I’m not sure this is quite as much fun as the idols hidden at challenges last season, but it does add another layer to the usual routine idol hunt. Tai is in the same boat over at the Beauty tribe, and he and Jason (who blows up the idol hunting party and runs off with the map to the key) come up with the same solution: tying a few sticks together and using them to poke the key out of its hiding place. (This is one of those times that knowledge of the game pays off, as Survivor has often run a challenge that involves tying sticks together in order to reach for a key.) There’s a bit of suspense on the Brawn tribe, as Alecia is hovering beneath the tree in hopes of catching the key when it falls, but in the end Jason the bounty hunter catches his quarry.
Fortunately for Alecia (and for us), the Brawn tribe finally breaks through with a win. Technically, it’s a second-place finish, and only seconds ahead of the Brains, but it’s enough to save them from a third consecutive tribal. Instead, the Brains will be voting out a member, and this is where Kaoh Rong kicks into a higher gear after a somewhat lackluster start.
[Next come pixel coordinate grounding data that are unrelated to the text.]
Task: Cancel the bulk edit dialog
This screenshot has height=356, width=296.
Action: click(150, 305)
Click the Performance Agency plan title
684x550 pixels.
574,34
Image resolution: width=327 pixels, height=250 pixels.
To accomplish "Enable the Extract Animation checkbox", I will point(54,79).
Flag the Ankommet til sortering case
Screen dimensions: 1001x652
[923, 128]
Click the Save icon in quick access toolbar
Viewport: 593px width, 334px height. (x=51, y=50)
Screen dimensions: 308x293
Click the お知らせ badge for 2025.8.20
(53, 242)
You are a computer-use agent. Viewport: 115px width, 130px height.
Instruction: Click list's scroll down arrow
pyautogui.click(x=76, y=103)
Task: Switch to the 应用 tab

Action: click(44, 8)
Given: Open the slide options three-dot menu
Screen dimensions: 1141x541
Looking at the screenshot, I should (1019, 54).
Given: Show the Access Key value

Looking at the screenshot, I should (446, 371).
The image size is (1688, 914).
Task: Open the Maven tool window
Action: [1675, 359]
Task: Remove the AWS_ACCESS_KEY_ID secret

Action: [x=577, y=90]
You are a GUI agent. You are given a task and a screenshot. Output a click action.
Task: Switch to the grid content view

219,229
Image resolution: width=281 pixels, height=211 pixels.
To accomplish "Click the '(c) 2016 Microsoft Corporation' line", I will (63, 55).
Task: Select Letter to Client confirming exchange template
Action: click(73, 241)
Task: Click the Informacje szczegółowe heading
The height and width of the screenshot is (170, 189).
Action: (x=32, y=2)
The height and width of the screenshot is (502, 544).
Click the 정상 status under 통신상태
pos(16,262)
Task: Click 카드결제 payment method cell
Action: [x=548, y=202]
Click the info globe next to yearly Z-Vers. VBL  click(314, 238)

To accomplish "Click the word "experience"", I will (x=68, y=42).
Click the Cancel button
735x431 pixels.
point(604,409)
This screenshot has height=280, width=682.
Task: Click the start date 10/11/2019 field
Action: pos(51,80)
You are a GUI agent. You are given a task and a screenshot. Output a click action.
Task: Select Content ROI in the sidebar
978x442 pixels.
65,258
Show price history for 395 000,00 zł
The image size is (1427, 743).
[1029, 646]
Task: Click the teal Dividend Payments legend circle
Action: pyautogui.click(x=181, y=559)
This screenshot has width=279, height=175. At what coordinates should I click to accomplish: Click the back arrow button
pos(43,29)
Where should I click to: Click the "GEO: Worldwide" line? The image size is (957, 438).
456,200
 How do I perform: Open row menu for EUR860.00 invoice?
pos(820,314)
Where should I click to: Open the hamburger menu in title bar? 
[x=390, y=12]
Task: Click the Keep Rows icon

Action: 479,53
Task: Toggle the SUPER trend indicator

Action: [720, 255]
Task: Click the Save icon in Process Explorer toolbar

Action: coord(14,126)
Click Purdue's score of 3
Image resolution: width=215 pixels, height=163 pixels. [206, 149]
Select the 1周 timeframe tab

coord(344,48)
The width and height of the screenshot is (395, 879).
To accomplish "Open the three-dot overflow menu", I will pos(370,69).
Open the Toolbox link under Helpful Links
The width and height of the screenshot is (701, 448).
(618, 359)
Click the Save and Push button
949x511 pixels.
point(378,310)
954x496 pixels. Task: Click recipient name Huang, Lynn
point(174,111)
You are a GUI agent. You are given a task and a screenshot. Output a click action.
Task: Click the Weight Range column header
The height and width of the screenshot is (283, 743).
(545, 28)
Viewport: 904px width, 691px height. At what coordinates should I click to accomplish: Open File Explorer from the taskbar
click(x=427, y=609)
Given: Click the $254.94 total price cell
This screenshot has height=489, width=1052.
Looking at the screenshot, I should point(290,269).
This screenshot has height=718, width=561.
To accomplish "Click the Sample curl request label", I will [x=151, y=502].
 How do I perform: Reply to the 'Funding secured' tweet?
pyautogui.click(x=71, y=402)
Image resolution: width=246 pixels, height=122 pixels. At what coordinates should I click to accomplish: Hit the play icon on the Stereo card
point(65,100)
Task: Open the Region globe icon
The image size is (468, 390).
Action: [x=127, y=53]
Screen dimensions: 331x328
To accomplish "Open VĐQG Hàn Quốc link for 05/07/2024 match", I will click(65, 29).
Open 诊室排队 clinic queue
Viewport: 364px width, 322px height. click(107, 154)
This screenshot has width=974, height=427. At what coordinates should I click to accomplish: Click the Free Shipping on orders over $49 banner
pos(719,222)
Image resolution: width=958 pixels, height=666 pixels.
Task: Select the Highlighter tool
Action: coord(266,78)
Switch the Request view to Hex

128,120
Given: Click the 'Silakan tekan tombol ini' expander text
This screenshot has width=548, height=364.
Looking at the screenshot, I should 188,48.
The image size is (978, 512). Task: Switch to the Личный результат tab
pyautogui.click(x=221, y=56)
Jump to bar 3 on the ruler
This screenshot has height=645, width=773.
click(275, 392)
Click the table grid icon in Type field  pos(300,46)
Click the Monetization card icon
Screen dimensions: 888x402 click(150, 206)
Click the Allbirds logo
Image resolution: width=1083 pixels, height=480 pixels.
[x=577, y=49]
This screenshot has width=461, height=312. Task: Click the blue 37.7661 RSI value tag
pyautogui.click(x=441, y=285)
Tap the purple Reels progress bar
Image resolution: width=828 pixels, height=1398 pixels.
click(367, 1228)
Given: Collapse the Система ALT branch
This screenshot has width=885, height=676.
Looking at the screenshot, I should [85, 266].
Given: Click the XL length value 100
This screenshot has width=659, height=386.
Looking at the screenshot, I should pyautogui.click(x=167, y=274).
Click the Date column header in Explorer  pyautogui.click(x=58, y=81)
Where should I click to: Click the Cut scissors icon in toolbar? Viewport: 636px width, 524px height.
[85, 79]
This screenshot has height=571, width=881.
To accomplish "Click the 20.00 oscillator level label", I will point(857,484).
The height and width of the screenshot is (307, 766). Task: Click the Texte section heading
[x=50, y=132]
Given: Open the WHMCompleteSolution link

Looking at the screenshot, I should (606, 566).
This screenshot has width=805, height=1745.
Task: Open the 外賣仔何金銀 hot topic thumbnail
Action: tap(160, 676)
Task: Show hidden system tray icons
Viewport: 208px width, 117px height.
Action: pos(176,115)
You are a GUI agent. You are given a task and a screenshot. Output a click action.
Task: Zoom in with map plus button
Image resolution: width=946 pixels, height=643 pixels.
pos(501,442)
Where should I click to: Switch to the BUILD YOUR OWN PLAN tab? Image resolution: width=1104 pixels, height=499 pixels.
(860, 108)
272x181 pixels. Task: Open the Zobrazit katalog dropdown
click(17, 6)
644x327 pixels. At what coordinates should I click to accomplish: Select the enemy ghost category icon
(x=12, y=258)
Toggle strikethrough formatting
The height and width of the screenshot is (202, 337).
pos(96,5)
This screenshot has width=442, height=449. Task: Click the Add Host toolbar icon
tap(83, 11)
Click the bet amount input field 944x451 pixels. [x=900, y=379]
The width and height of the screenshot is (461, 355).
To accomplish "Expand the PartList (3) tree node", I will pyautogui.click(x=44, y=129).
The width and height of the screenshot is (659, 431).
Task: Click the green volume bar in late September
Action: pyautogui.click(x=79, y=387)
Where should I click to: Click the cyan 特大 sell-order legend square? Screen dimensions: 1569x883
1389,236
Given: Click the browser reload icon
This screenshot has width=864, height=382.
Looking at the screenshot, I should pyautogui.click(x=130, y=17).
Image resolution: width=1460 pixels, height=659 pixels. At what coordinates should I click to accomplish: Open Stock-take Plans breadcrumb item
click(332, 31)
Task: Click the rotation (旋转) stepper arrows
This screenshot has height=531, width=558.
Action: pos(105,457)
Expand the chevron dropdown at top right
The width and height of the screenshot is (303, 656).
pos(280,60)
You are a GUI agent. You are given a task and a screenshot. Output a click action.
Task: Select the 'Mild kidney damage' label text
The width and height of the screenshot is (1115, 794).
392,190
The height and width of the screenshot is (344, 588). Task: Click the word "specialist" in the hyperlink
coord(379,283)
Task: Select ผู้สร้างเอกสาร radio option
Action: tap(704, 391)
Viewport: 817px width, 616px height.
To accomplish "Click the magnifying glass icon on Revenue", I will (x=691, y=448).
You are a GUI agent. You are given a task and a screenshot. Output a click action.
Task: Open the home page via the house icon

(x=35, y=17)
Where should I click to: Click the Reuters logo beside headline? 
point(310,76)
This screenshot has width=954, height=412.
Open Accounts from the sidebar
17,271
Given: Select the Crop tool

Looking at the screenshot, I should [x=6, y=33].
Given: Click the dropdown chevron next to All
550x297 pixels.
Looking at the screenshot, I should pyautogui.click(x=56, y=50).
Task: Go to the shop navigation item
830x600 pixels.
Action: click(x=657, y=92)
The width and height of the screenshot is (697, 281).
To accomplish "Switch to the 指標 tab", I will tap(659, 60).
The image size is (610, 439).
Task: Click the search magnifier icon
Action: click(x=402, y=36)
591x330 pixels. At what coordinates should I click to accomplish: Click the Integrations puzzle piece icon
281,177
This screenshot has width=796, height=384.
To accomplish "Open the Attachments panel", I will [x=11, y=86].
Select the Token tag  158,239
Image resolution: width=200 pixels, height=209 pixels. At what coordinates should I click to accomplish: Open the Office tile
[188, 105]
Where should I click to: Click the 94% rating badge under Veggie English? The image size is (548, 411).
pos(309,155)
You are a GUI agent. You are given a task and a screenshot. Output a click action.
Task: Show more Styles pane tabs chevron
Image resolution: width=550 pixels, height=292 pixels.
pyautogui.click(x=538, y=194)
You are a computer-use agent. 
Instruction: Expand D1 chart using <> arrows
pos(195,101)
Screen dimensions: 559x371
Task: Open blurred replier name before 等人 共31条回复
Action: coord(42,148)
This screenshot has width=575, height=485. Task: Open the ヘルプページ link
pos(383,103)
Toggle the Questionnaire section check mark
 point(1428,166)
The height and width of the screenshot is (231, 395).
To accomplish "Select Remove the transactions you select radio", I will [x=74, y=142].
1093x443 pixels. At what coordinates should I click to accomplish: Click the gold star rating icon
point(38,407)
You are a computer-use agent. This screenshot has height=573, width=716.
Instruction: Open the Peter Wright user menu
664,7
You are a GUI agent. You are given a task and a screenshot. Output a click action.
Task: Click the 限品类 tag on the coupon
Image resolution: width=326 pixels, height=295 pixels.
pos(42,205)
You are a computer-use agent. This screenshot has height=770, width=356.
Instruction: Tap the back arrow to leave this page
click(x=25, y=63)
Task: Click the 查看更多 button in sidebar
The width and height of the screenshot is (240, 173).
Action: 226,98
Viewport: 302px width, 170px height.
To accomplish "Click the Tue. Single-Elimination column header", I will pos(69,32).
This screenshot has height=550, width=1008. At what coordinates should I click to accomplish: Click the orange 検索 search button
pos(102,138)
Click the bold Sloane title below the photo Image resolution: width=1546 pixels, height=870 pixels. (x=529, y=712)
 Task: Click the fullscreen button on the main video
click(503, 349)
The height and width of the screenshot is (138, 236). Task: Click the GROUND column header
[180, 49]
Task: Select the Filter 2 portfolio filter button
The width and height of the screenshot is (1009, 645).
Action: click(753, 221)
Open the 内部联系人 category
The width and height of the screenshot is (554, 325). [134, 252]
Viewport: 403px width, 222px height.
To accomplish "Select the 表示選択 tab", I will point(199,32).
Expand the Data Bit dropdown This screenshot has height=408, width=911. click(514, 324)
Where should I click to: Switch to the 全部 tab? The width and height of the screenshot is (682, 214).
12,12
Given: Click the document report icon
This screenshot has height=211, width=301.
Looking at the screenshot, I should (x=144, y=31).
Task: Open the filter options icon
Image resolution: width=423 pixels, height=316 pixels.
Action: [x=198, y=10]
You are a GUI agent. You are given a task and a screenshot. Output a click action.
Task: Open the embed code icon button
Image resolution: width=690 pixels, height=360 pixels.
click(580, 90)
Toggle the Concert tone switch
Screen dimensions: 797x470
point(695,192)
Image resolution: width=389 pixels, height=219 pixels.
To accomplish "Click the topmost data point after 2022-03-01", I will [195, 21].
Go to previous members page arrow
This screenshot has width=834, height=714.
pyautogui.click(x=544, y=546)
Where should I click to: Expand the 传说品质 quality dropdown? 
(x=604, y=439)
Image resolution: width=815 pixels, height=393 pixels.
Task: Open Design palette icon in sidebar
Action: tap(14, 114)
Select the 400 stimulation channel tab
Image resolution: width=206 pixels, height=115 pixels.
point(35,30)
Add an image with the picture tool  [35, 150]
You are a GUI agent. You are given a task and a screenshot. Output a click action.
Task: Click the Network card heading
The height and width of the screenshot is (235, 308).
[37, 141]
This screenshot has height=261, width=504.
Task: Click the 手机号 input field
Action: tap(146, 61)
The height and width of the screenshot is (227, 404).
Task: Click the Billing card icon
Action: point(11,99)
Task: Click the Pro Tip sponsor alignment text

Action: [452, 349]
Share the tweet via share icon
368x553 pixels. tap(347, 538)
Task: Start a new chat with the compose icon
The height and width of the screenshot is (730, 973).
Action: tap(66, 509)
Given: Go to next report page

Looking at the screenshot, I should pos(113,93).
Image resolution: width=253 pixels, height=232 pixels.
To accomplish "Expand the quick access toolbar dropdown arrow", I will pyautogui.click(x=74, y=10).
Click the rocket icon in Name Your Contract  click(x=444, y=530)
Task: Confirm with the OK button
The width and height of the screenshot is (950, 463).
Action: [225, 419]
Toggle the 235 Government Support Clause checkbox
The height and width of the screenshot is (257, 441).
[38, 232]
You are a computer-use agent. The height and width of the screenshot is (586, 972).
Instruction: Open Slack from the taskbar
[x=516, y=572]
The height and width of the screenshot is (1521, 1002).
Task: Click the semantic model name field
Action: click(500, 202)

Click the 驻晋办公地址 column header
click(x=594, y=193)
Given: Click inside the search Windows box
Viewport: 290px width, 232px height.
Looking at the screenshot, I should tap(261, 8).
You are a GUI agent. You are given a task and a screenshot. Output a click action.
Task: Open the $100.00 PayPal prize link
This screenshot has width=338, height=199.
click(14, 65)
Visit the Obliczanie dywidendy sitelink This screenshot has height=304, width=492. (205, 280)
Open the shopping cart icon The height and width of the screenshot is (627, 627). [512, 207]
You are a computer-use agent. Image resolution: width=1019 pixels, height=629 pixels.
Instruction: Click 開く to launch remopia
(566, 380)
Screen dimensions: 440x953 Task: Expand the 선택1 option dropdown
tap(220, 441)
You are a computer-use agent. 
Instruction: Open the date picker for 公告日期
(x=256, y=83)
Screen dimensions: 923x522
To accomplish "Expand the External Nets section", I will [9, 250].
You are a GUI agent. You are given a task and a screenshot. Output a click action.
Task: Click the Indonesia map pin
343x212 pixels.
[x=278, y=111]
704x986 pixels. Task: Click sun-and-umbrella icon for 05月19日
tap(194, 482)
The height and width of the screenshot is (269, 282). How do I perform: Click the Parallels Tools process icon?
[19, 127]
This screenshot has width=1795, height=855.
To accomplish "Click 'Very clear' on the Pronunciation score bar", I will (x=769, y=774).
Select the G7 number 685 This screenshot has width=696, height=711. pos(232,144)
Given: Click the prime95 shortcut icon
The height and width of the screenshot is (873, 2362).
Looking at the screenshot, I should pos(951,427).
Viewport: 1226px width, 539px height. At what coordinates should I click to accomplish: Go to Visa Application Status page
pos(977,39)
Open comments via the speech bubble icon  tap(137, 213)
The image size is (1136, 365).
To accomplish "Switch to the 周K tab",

Sometimes the Survivor editors are given a gift in the form of an overconfident player all too willing to go on at length about how easily they’re controlling the game and how stupid and/or docile everyone else on the tribe is. The Brains tribe offers two such gifts in Peter and Liz, who are convinced they are running the show because, after all, how could Debbie and Joe think for themselves? They’re old. Granted, on the surface Joe comes off as a good soldier in the gruff Rudy mode, and Debbie looks to be a branch of the Coach/Specialist tree of delusional kooks. Debbie proves to have a little guile beneath her bluster, however, when she catches on that Peter and Liz are actually targeting Neal the ice cream man. She puts together a coalition with Joe, Neal, and Aubry, and by the time the Brains go to tribal council, the only real question is whether it will be Peter or Liz who gets the boot.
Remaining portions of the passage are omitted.